» **The data**:
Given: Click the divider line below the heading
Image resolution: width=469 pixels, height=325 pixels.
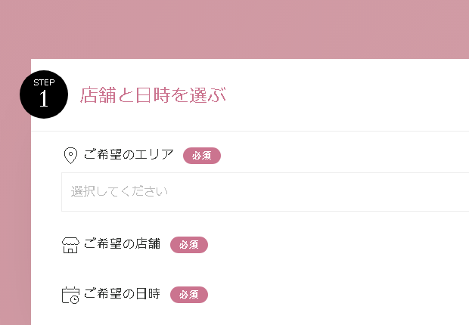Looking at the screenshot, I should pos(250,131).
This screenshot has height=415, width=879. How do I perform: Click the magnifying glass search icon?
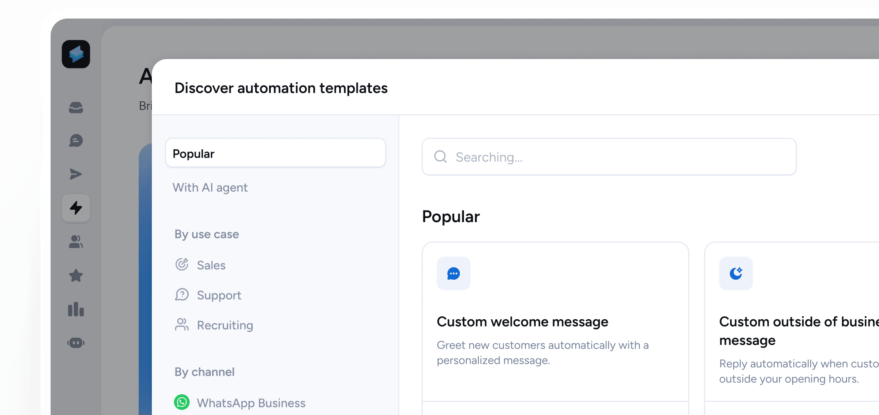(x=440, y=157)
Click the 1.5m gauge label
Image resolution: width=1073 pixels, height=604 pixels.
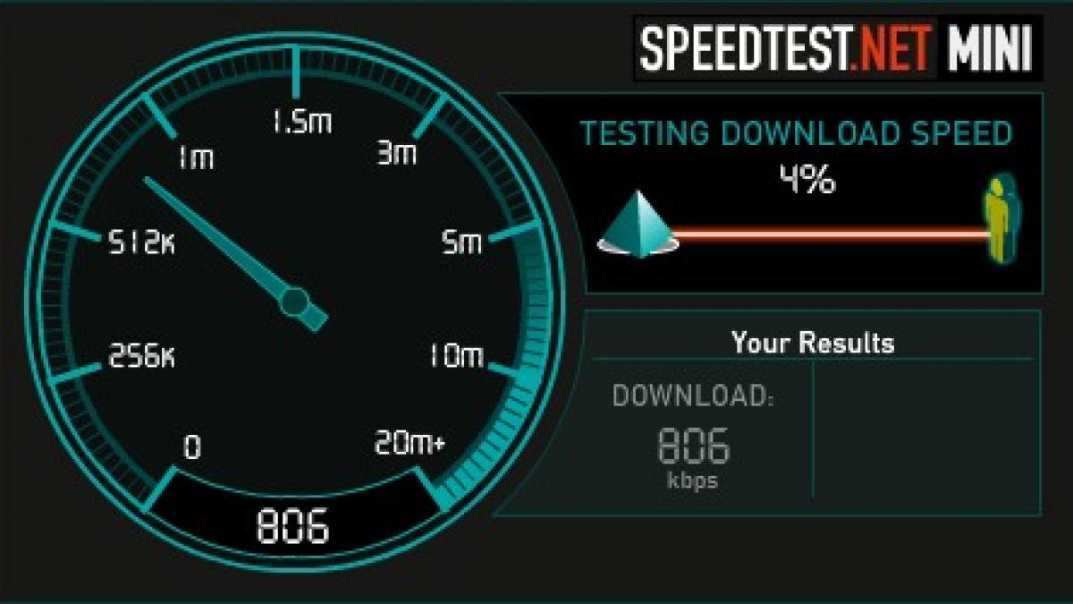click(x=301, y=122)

» **Assignment**:
Could the data above be copied out exactly, with no pictures kept?

» **Solution to the problem**:
Given: Click the divider line below the heading
Image resolution: width=469 pixels, height=325 pixels.
Looking at the screenshot, I should pos(250,131).
This screenshot has height=415, width=879. How do I perform: Click the magnifying glass search icon?
(x=440, y=157)
Click the 1.5m gauge label
Image resolution: width=1073 pixels, height=604 pixels.
click(x=301, y=122)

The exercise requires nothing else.